There are many articles and presentations that describe how well Cassandra handles time series. It would thus seem reasonable that Cassandra could be used to store streams of ADSB mode-S broadcasts.
One candidate use case would use the broadcasts to generate a periodic accounting of the aircraft flight path and thence determine charges for carbon taxes, ATC user fees, etc. Batch processing sometime after all the data capture is then a perfectly reasonable design.
The canonical timeseries example assumes
the data will be queries by entity and uses a design of the form
CREATE TABLE data (
PRIMARY KEY (entity_id,event_time)
In our use case, the entity would be an aircraft. There are many millions of aircraft and we have no knowledge as to which aircraft might be captured by our system.
If we assume the batch processing occurs daily then a different design is more appropriate
CREATE TABLE IF NOT EXISTS adsb.modes (
PRIMARY KEY ((day),id,event_time);
Our batch code can then retrieve the rows for last two days (since no commercial flight has a duration exceeding 24 hours) and extract all complete flights.
The relevant query would then be
select day, id,source,event_time,data from adsb.scode where day in (?,?)
This query works well but returns only 4 million rows.
This is insufficient since 16 thousand aicraft airborne at any time with a broadcast rate of 5Hz generates 7 billion rows per day.

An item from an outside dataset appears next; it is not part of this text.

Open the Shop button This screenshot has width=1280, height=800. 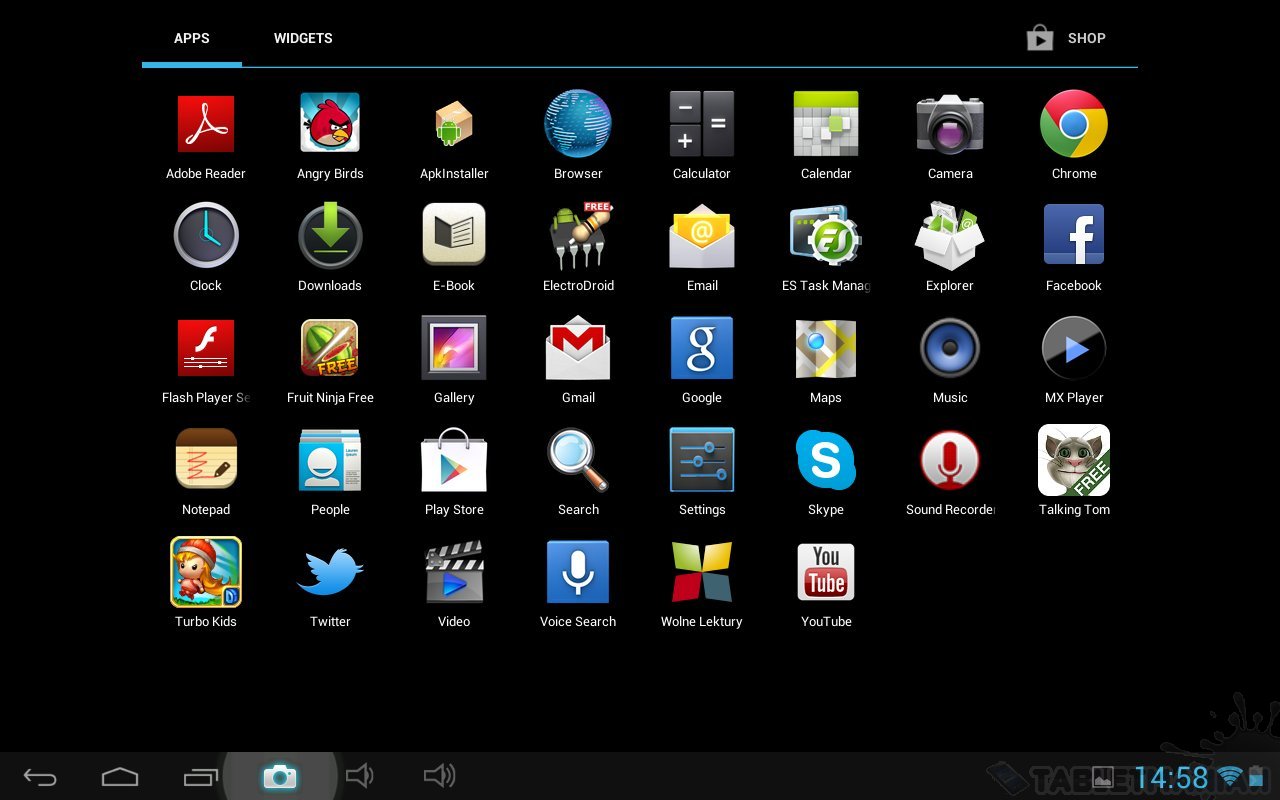point(1066,38)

(These numbers are a little overstated but certainly within the correct order of magnitude)
Explicitly specifying a limit larger than 4 million has no effect. The documentation indicates the query might be truncated by a timeout
but no errors are reported or logged. I was unable to find any relevant configuration parameters that would modify this behavior.
This restriction would require windows that are only 50 seconds wide, so changing
minute would be more appropriate.
A simple load test:
|Node||AMD 1100T, 12 Gbyte, single SSD|
|Load 40 million rows asynch API||1200 seconds|
|Read all rows using 2000 sync calls||352 seconds|
|Disk space||1.6 Gbyte|
The daily processing would then require 58 node-hours to load and 34 node-hours to read, ignoring conflict between read and write. Total disk space (before replication) would be 560 Gbyte.
Seems 3 -5 nodes would suffice to cover the load and permit data replication.